L’autre élément marquant dans la phase défensive est l’importance toute relative accordée à l’idée de bloc équipe. Les joueurs doivent d’abord suivre leur adversaire même s’il dézone. Marcelo Bielsa préfère que chacun suive son joueur quitte à ouvrir des espaces dans son dos plutôt que de rester en place dans la défense absolue d’un espace. Ainsi, pour que le système d’ensemble fonctionne correctement, il repose sur une conscience forte du rôle de chacun, sur une compensation de chaque joueur pour son partenaire. Par conséquent, si l’observateur cherche dans les équipes de Bielsa, un 4-4-2 léché, des lignes compactes, il n’en sera rien. Dans cette conception très individuelle de la défense, aucun joueur ne peut s’impliquer à moitié et la moindre erreur peut être lourde de conséquence.

LA PHASE DE DÉFENSE PLACÉE EN RÉSUME VIDÉO :

CONCLUSION

Aussi remarquable soit-elle dans le jeu, si cette équipe a terminé dixième et qu’elle a échoué dans la possibilité de ramener deux titres (Copa del Rey et ligue Europa) c’est qu’elle présente d’indéniables faiblesses. Les adversaires ont conscience qu’en appuyant sur certains points précis, ils peuvent provoquer de grands dégâts chez les Basques. Effectivement, si los Leones aiment presser haut, ils présentent des fragilités quand l’adversaire fait de même. Par exemple, harceler le gardien Iraizoz notamment lorsqu’il est sur son pied gauche peut rapporter gros. De plus, quand cette équipe perd le ballon en phase de construction ou à la médiane, elle peut se retrouver en difficulté face à des joueurs arrivant lancés. Amorebieta et Javi Martinez ne sont pas forcément les joueurs les plus à l’aise pour défendre de grands espaces. Ainsi, la meilleure manière de perturber l’Athletic Bilbao reste sûrement de ne pas subir mais d’attaquer leur défense pour punir les prises de risque. Sauf, si le club se nomme l’Atlético de Madrid et que l’on dispose dans ses rangs d’un Radamel Falcao au meilleur de sa forme. En finale de Ligue Europa, malgré un match plutôt abouti des basques (à l’exception d’un déchet important dans la finition), l’international colombien illumine de sa classe toute la rencontre golazo après golazo détruisant moralement l’escouade de Bielsa.
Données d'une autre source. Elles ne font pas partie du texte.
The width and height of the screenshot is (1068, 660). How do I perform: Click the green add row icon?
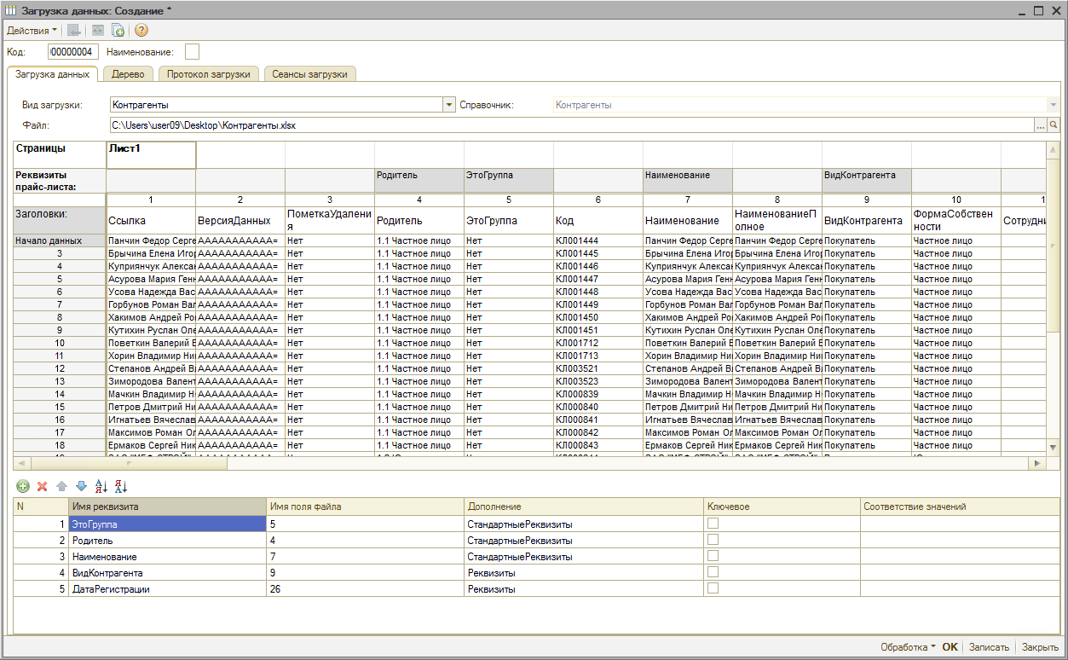click(x=23, y=486)

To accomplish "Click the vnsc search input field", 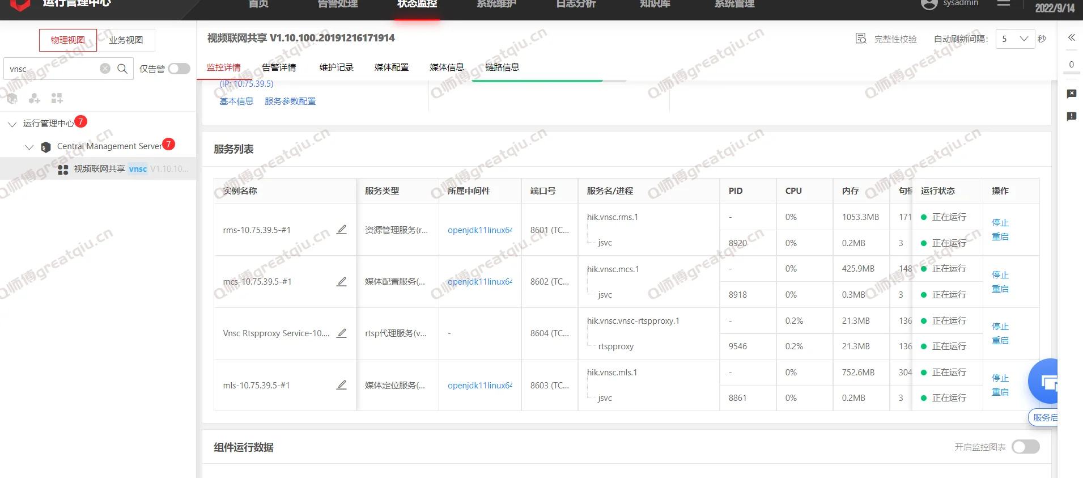I will click(51, 69).
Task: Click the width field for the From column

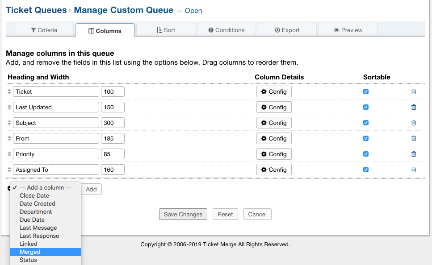Action: point(113,138)
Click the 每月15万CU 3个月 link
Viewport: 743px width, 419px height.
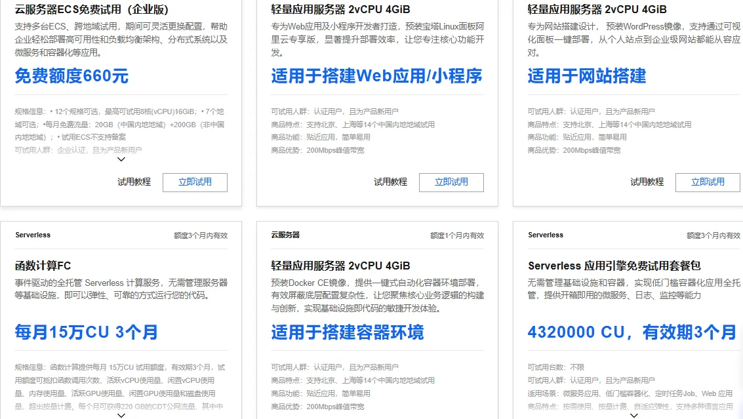(x=85, y=332)
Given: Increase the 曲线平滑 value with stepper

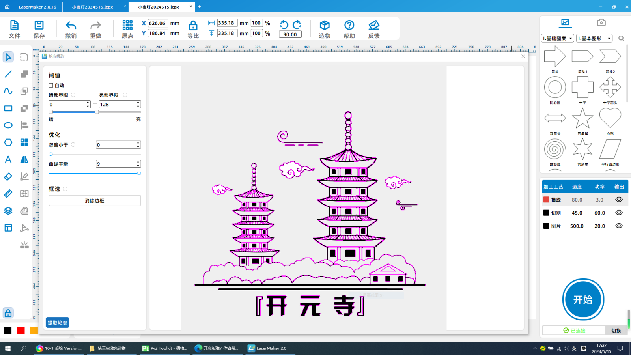Looking at the screenshot, I should pos(138,162).
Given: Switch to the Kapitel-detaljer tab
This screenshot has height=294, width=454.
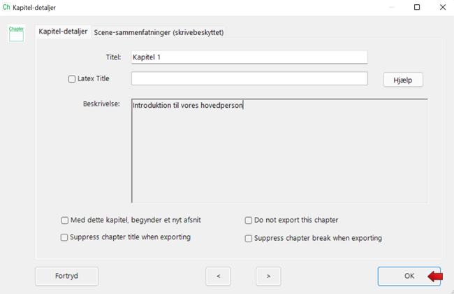Looking at the screenshot, I should tap(63, 32).
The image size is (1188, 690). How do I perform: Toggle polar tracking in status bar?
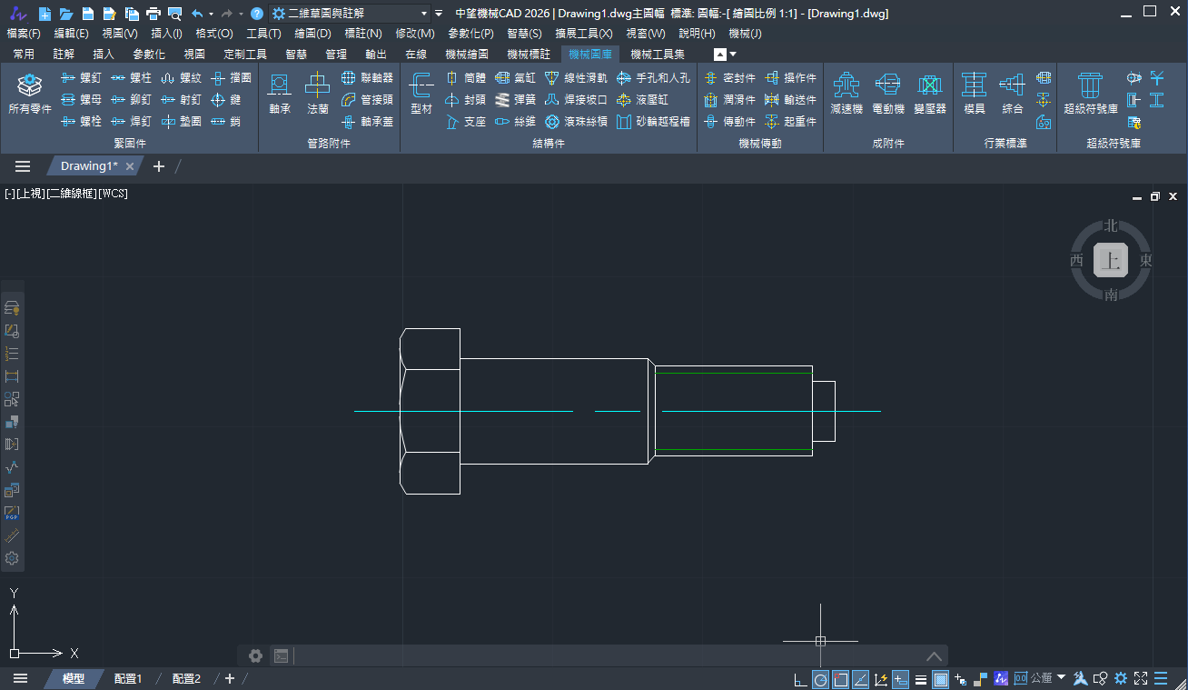tap(820, 679)
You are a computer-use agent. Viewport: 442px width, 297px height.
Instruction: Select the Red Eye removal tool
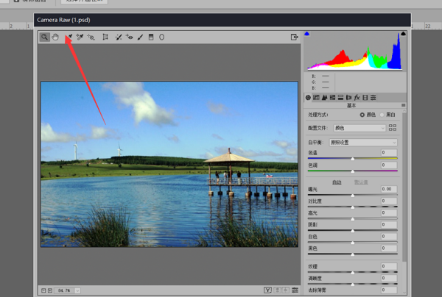[129, 37]
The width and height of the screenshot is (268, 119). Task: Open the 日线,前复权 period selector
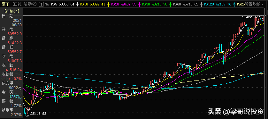click(25, 4)
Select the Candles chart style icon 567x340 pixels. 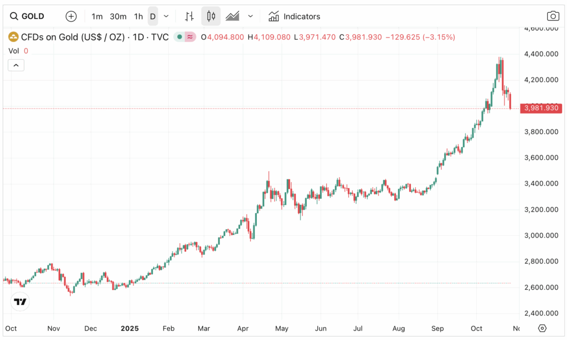click(x=210, y=16)
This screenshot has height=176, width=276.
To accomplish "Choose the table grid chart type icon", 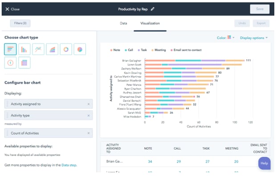I will tap(24, 63).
Malgré toutes ces défaites, l’entraîneur argentin persiste et signe : il y a encore un grand potentiel dans cette équipe et la saison 2012-2013 peut être très belle. Malheureusement, celle-ci sera un échec. Alors, au fond que reste-t-il de ce travail du technicien ? D’abord des joueurs qui ont énormément progressé. Ensuite, des émotions inoubliables partagées par les supporters criant encore aujourd’hui :  » A lo loco se vive mejor (on vit mieux dans la folie)« . Enfin, des réflexions indispensables pour tout passionné : « Je ne suis pas d’accord avec le fait de séparer gagner et bien jouer (…) Il n’y a pas de chemin plus court et agréable vers la victoire (…). Statuer que bien jouer et gagner n’est pas compatible ne me paraît pas juste. (…) Je crois que cela devrait prendre la forme d’une affirmation, bien jouer pour gagner, pas d’une question offrant deux options.« . Tout cela est bien suffisant.